## EXERCISES TO COMPLETE
1) In the passage on sentencing and presentence reports, what is described as the clearest limitation on relaxing evidentiary rules at the penalty stage?
2) Output part of the passage on sentencing and presentence reports word for word. Begin at the words "We must hold" and stop after "to the defendant.".
3) Pick up the passage on sentencing and presentence reports after its final sentence and continue it.

## GIVEN PASSAGE
We do know from Williams v. New York, 337 U.S. 241, 69 S.Ct. 1079, 93 L.Ed. 1337 (1949), and Williams v. Oklahoma, 358 U.S. 576, 79 S.Ct. 421, 3 L.Ed.2d 516 (1959), that a court may rely in imposing sentence on “responsible unsworn or ‘out-of-court’ information relative to the circumstances of the crime and to the convicted person’s life and characteristics.” 358 U.S. at 584, 79 S.Ct. at 426. We also know that this relaxation in the traditional evidentiary rules and procedures applicable to the guilt-determining stage during the penalty-determining stage is not unlimited. The clearest limitation is that a sentence must not be founded, even in part, “upon misinformation of constitutional magnitude”, United States v. Tucker, 404 U.S. 443, 447, 92 S.Ct. 589, 30 L. Ed.2d 592 (1972) [referring to reliance
on prior uncounseled convictions].
An earlier ease, Townsend v. Burke, 334 U. S. 736, 68 S.Ct. 1252, 92 L.Ed. 1690 (1948), set aside the sentence of an unrepresented defendant whose sentence was based on false information concerning prior convictions. While, viewed in the context of historical development,
Townsend
could be regarded primarily as a protest against denial of counsel,
at a minimum it stands for the proposition that there should be some opportunity to call to the sentencing court’s attention that what is contained in the presentenee report is not acquiesced in.
We must hold that, subject to what we say
infra,
the substance of a presentence report, to the extent it is relied upon, should be made known to the defendant.

## ENTRIES SHOWN
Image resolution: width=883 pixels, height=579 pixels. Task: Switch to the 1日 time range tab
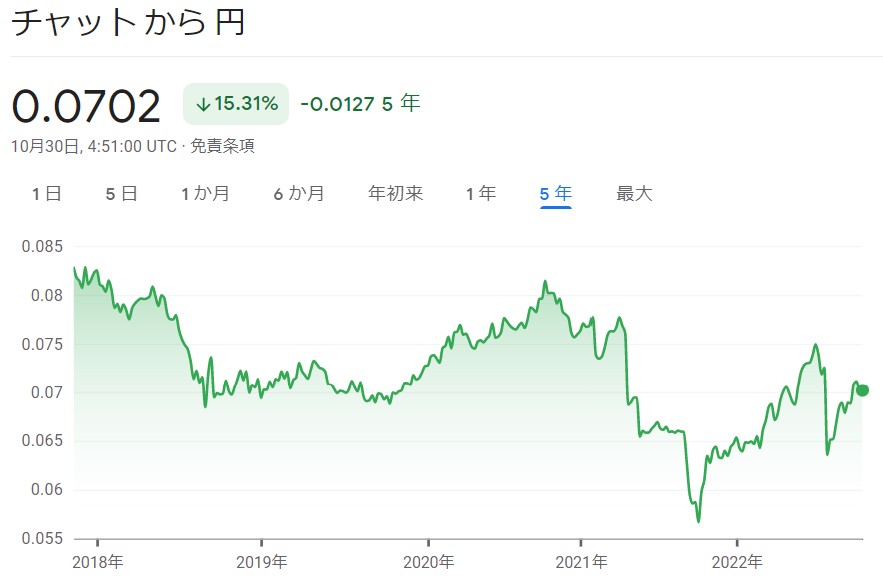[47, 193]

---

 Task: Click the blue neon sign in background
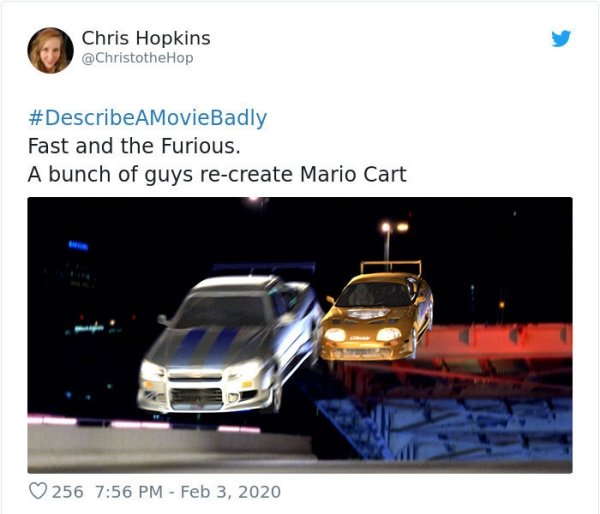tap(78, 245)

==

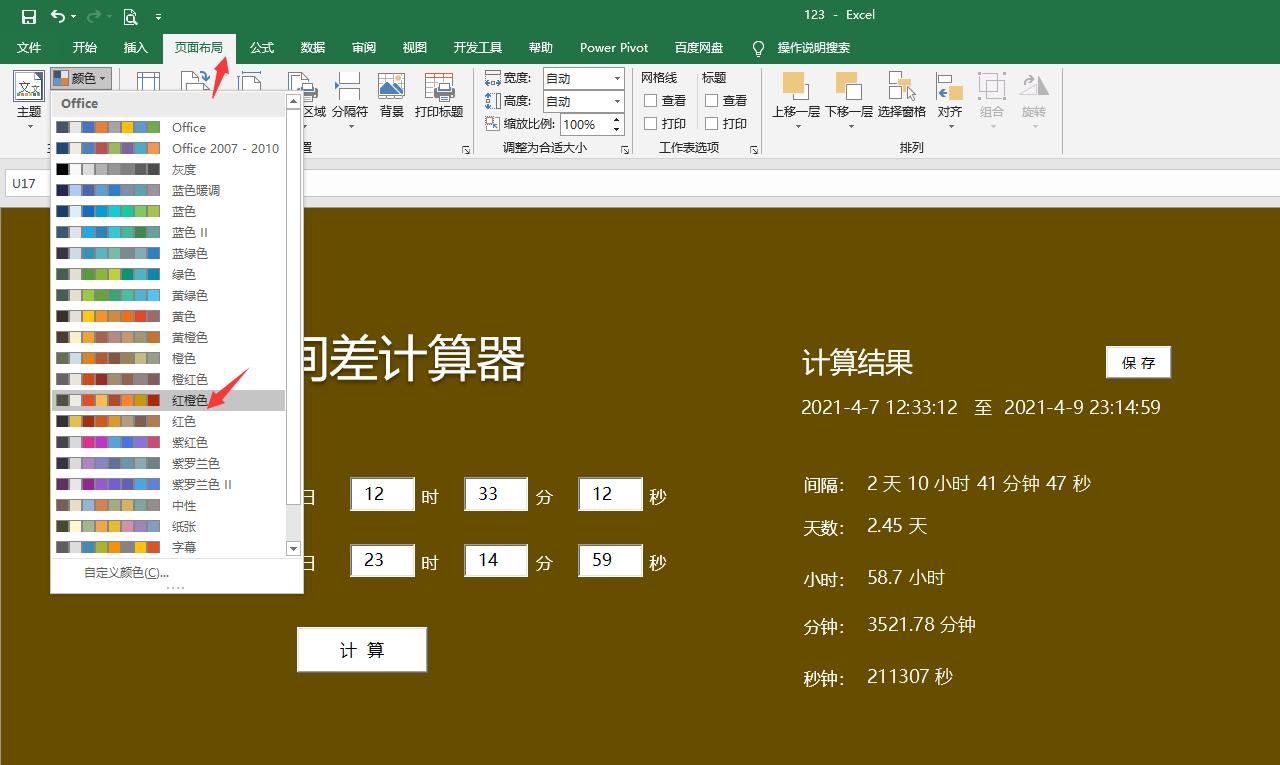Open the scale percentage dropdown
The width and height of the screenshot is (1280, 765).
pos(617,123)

## ANSWERS FOR THE TASKS
1) A sentence must not be founded, even in part, "upon misinformation of constitutional magnitude."

2)
We must hold that, subject to what we say
infra,
the substance of a presentence report, to the extent it is relied upon, should be made known to the defendant.

3)
Appellant must therefore be re-sentenced and, under our policy,, Mawson v. United States, 463 F.2d 29 (1st Cir., 1972), by another judge. On resentencing, the court should either identify for the record and disavow information not relied upon or disclose to the defendant and his counsel as much of the report as is consistent with its desire to protect either the defendant (e. g., diagnostic information may be withheld to the extent that its disclosure might impede rehabilitative efforts) or others. One method of accomplishing this sensitive task would be for the court to excerpt from the report any possibly prejudicial diagnostic evaluations and any statements which may expose a vulnerable source to identification by the defendant. Any material so excerpted should then be summarized orally in open court, insofar as this can be accomplished in a manner which removes the possibility of
prejudice to rehabilitative efforts or of identification of vulnerable sources.
We recognize that disclosure, even with the qualifications we have specified, may lead to other problems. We prefer, however, to rely on the ingenuity of the district courts in dealing with these problems in the first instance.
The sentence is vacated, and the case is remanded for proceedings consistent with this opinion.